La crescita della Tunisia e la pressione sui prezzi
Lo scenario che allarma gli operatori del settore si delinea con cifre precise: la produzione tunisina, che potrebbe presto toccare le cinquecentomila tonnellate annue, è destinata a superare quella italiana, relegando il paese al terzo posto nella classifica mondiale. Una crescita imponente, trainata da annate particolarmente favorevoli e da investimenti mirati, che genera un surplus destinato per larga parte all'esportazione.
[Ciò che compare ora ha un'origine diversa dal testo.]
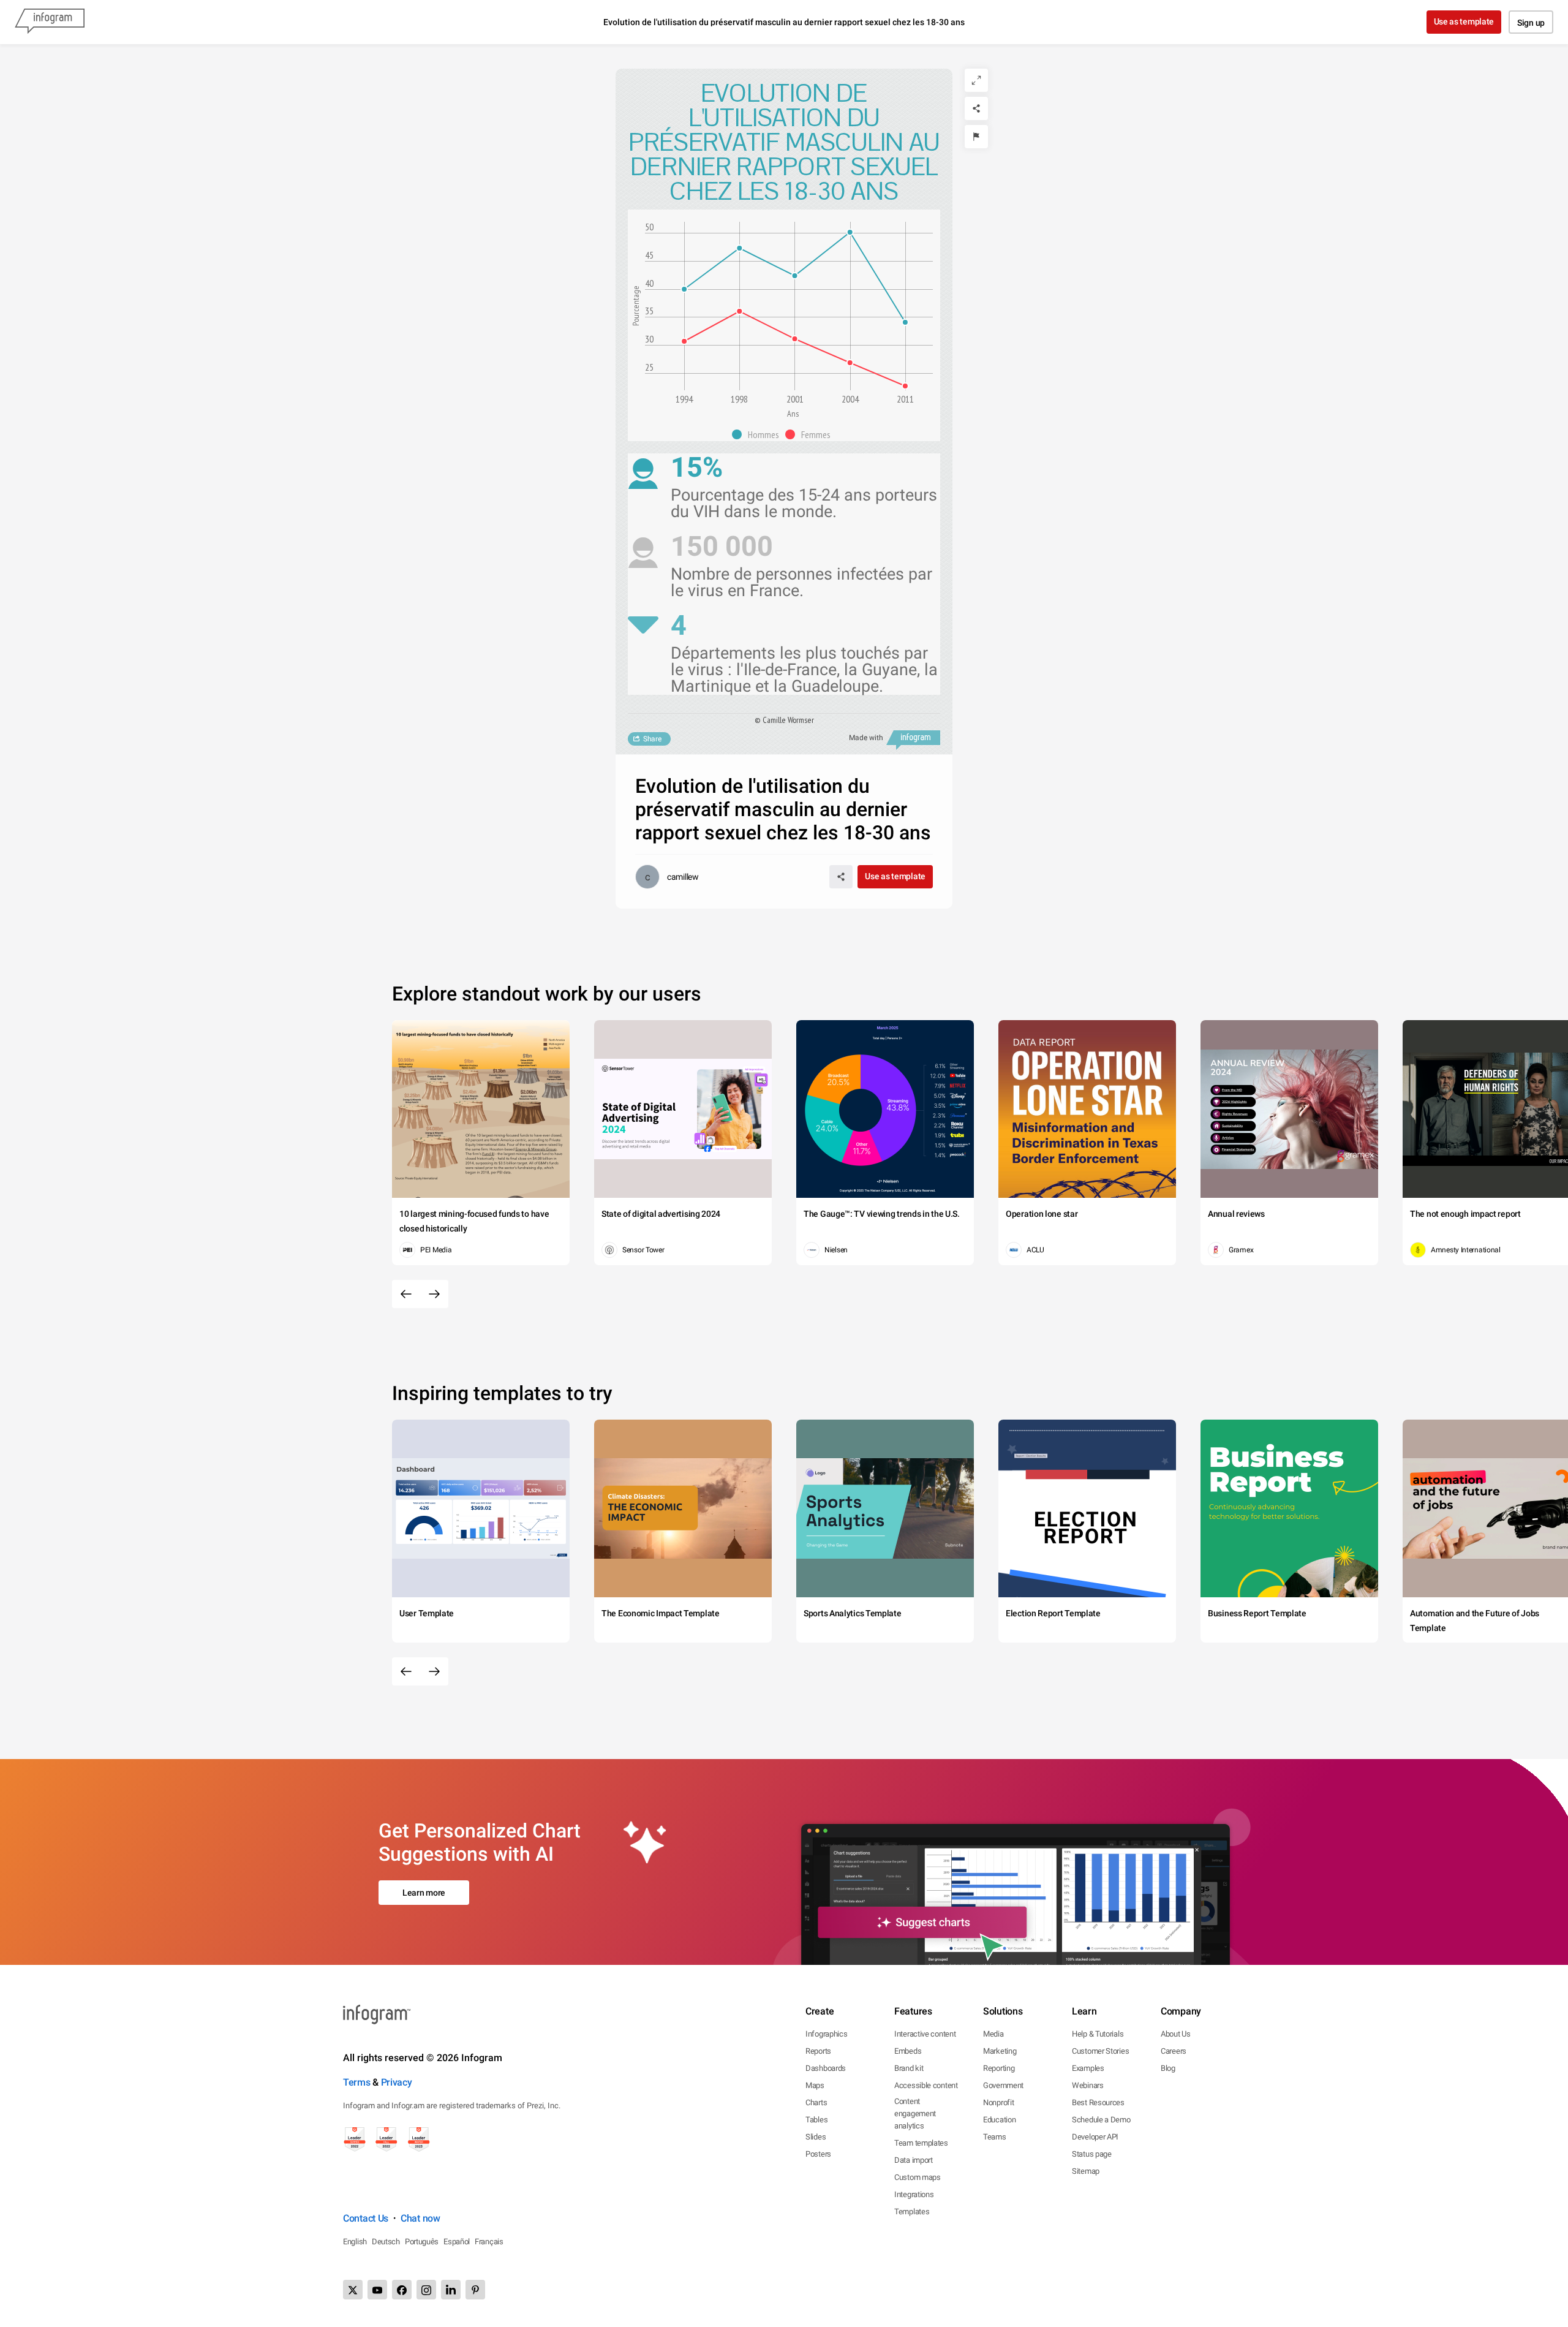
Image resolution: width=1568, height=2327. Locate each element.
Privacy (396, 2082)
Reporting (998, 2068)
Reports (818, 2051)
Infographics (826, 2033)
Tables (816, 2119)
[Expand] (976, 80)
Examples (1088, 2068)
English (355, 2241)
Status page (1092, 2154)
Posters (818, 2154)
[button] (758, 434)
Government (1003, 2085)
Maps (814, 2085)
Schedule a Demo (1101, 2119)
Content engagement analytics (915, 2113)
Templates (911, 2211)
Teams (994, 2136)
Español (456, 2241)
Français (489, 2241)
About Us (1176, 2033)
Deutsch (386, 2241)
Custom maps (917, 2177)
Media (993, 2033)
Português (422, 2241)
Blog (1168, 2068)
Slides (815, 2136)
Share (652, 739)
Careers (1173, 2051)
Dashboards (825, 2068)
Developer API (1095, 2136)
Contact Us (365, 2218)
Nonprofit (998, 2102)
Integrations (913, 2194)
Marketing (999, 2051)
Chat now (420, 2218)
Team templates (921, 2142)
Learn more (423, 1893)
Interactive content (925, 2033)
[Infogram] (50, 22)
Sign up (1531, 23)
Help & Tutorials (1097, 2033)
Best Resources (1098, 2102)
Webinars (1088, 2085)
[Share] (976, 108)
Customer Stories (1100, 2051)
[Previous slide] (406, 1294)
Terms (357, 2082)
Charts (816, 2102)
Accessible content (926, 2085)
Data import (913, 2160)
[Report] (976, 136)
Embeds (907, 2051)
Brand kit (908, 2068)
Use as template (1464, 21)
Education (999, 2119)
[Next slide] (434, 1294)
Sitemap (1085, 2171)
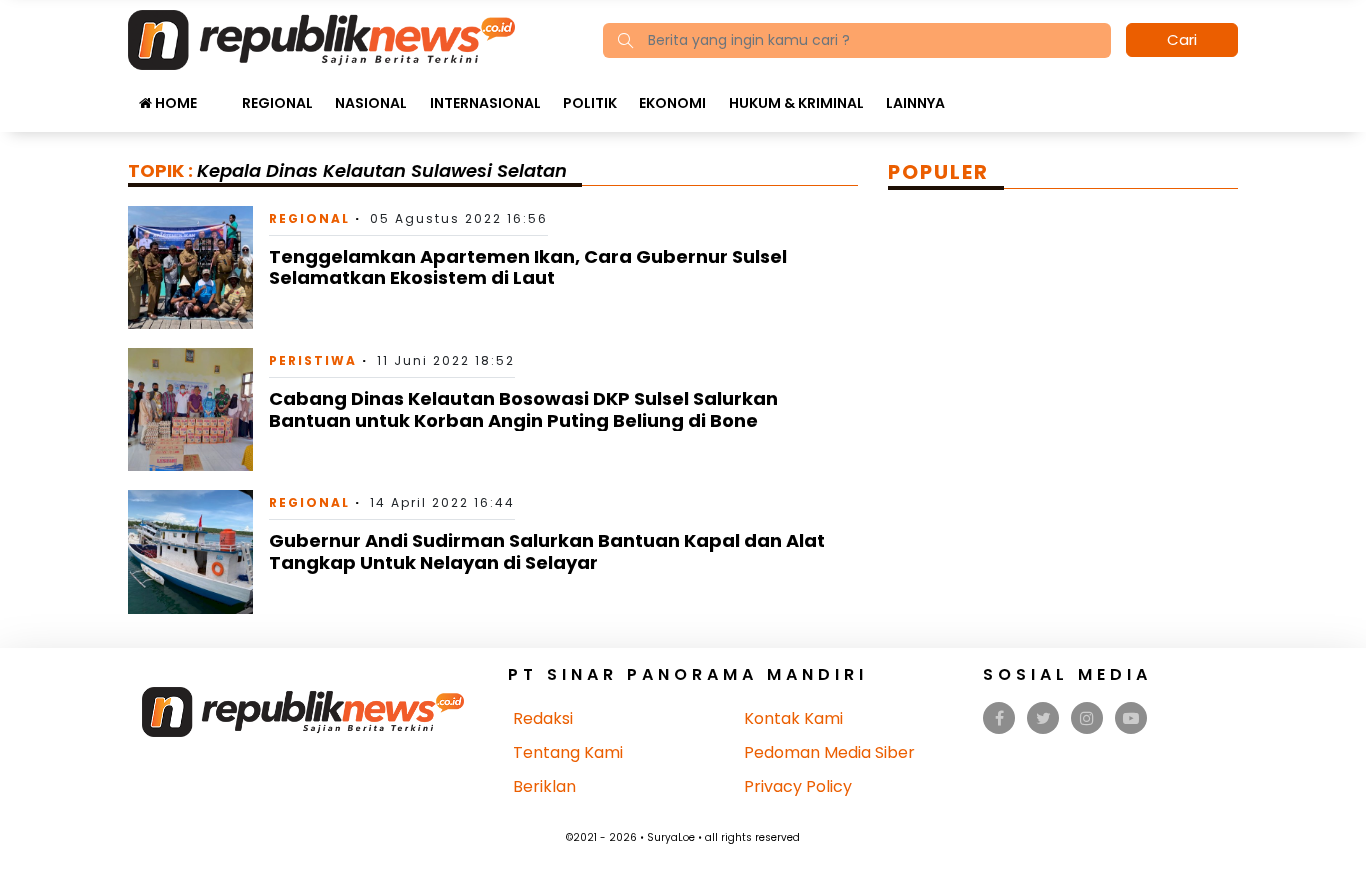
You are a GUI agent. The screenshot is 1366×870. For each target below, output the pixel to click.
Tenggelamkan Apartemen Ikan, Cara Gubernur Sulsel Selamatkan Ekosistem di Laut (528, 267)
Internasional (485, 103)
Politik (590, 103)
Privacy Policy (798, 786)
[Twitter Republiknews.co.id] (1043, 718)
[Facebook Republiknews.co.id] (999, 718)
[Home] (321, 38)
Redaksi (543, 718)
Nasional (371, 103)
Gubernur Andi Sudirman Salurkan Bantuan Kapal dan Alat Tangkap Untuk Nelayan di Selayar (547, 551)
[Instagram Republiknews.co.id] (1087, 718)
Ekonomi (672, 103)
È proprio questo flusso costante, agevolato da accordi di libero scambio, a esercitare una pressione al ribasso sui listini internazionali, rendendo non remunerative le vendite per molti olivicoltori italiani e spagnoli, i quali sostengono invece costi più elevati per manodopera, logistica e rispetto di normative stringenti.
Il fenomeno dell'italian sounding e i presidi
La polemica, tuttavia, non verte solo sulla concorrenza di prezzo. Il punto più dolente, denunciato con forza da Coldiretti, riguarda le pratiche commerciali che vedrebbero parte dell'industria di trasformazione acquistare olio a basso costo per miscelarlo e rivenderlo sotto l'etichetta di "made in Italy". Una dinamica di italian sounding che, sfruttando le attuali norme sull'etichettatura, confonde il consumatore finale e svilisce il valore autentico dell'olio extravergine prodotto in Italia. Per contrastare questo fenomeno, l'associazione agricola ha annunciato la mobilitazione dei propri soci, pronti a presidiare con le bandiere gialle i principali punti di ingresso delle merci, come porti e valichi di frontiera, dove transitano le cisterne cariche di prodotto.
Le implicazioni per la qualità e la trasparenza
Oltre ai danni economici, viene sollevata una questione che tocca la trasparenza e la sicurezza alimentare. L'organizzazione calabrese, nello specifico, ha ricordato come l'origine del prodotto sia una garanzia fondamentale per il consumatore, non solo in termini di tracciabilità ma anche di salubrità. L'olio extravergine italiano, soggetto a controlli severi lungo tutta la filiera, rischia di essere sostituito da materie prime di provenienza diversa, le cui caratteristiche chimiche e organolettiche potrebbero non rispettare gli stessi standard qualitativi. Una sostituzione che, secondo gli agricoltori, metterebbe in pericolo la reputazione stessa del comparto, costruita in decenni di lavoro e di rispetto per un prodotto simbolo della dieta mediterranea.